THE REQUEST =
Copy the listing verbatim, starting at the line that contains "Click the sunglasses" and ending after the line that contains "coord(707,29)".

GIVEN RECORDS =
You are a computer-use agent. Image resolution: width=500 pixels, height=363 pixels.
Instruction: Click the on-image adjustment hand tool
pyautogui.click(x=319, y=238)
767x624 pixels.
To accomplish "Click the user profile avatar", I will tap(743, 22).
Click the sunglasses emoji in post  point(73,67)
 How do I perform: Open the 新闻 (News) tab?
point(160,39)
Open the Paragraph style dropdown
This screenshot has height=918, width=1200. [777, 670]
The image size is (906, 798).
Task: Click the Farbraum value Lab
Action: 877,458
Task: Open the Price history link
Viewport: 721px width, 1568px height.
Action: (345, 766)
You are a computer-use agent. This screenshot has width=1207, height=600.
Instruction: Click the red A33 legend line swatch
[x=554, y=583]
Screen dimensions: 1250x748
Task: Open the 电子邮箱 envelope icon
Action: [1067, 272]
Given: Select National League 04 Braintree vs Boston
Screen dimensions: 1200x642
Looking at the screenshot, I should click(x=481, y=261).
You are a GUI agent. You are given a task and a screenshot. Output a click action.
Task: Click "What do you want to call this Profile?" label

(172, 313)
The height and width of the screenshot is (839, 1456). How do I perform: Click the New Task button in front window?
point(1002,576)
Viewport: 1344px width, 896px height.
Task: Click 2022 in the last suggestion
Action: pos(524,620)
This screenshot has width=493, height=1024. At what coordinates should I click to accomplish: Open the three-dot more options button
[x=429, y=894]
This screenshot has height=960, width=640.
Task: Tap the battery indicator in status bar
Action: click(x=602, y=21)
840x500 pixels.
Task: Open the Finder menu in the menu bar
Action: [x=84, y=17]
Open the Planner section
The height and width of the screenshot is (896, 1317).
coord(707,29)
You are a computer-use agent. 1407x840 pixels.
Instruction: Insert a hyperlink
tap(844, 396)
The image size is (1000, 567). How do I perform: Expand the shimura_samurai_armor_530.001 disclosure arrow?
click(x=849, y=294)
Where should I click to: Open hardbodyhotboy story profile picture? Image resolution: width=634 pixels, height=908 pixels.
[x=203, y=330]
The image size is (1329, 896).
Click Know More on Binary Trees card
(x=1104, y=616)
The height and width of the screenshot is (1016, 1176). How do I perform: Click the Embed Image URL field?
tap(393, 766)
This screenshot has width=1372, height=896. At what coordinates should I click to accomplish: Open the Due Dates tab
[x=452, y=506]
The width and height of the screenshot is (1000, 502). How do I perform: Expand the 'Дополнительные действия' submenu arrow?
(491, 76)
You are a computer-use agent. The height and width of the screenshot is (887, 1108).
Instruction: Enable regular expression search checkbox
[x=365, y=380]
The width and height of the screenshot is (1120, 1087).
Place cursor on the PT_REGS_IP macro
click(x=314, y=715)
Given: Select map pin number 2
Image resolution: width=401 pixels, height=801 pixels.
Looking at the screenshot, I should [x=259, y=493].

TASK RESPONSE =
Click the sunglasses emoji in post  point(73,67)
 How do I perform: Open the 新闻 (News) tab?
point(160,39)
Open the Paragraph style dropdown
This screenshot has height=918, width=1200. [777, 670]
The image size is (906, 798).
Task: Click the Farbraum value Lab
Action: 877,458
Task: Open the Price history link
Viewport: 721px width, 1568px height.
Action: (345, 766)
You are a computer-use agent. This screenshot has width=1207, height=600.
Instruction: Click the red A33 legend line swatch
[x=554, y=583]
Screen dimensions: 1250x748
Task: Open the 电子邮箱 envelope icon
Action: [1067, 272]
Given: Select National League 04 Braintree vs Boston
Screen dimensions: 1200x642
Looking at the screenshot, I should click(x=481, y=261).
You are a GUI agent. You are given a task and a screenshot. Output a click action.
Task: Click "What do you want to call this Profile?" label

(172, 313)
The height and width of the screenshot is (839, 1456). How do I perform: Click the New Task button in front window?
point(1002,576)
Viewport: 1344px width, 896px height.
Task: Click 2022 in the last suggestion
Action: pos(524,620)
This screenshot has width=493, height=1024. At what coordinates should I click to accomplish: Open the three-dot more options button
[x=429, y=894]
This screenshot has height=960, width=640.
Task: Tap the battery indicator in status bar
Action: click(x=602, y=21)
840x500 pixels.
Task: Open the Finder menu in the menu bar
Action: [x=84, y=17]
Open the Planner section
The height and width of the screenshot is (896, 1317).
coord(707,29)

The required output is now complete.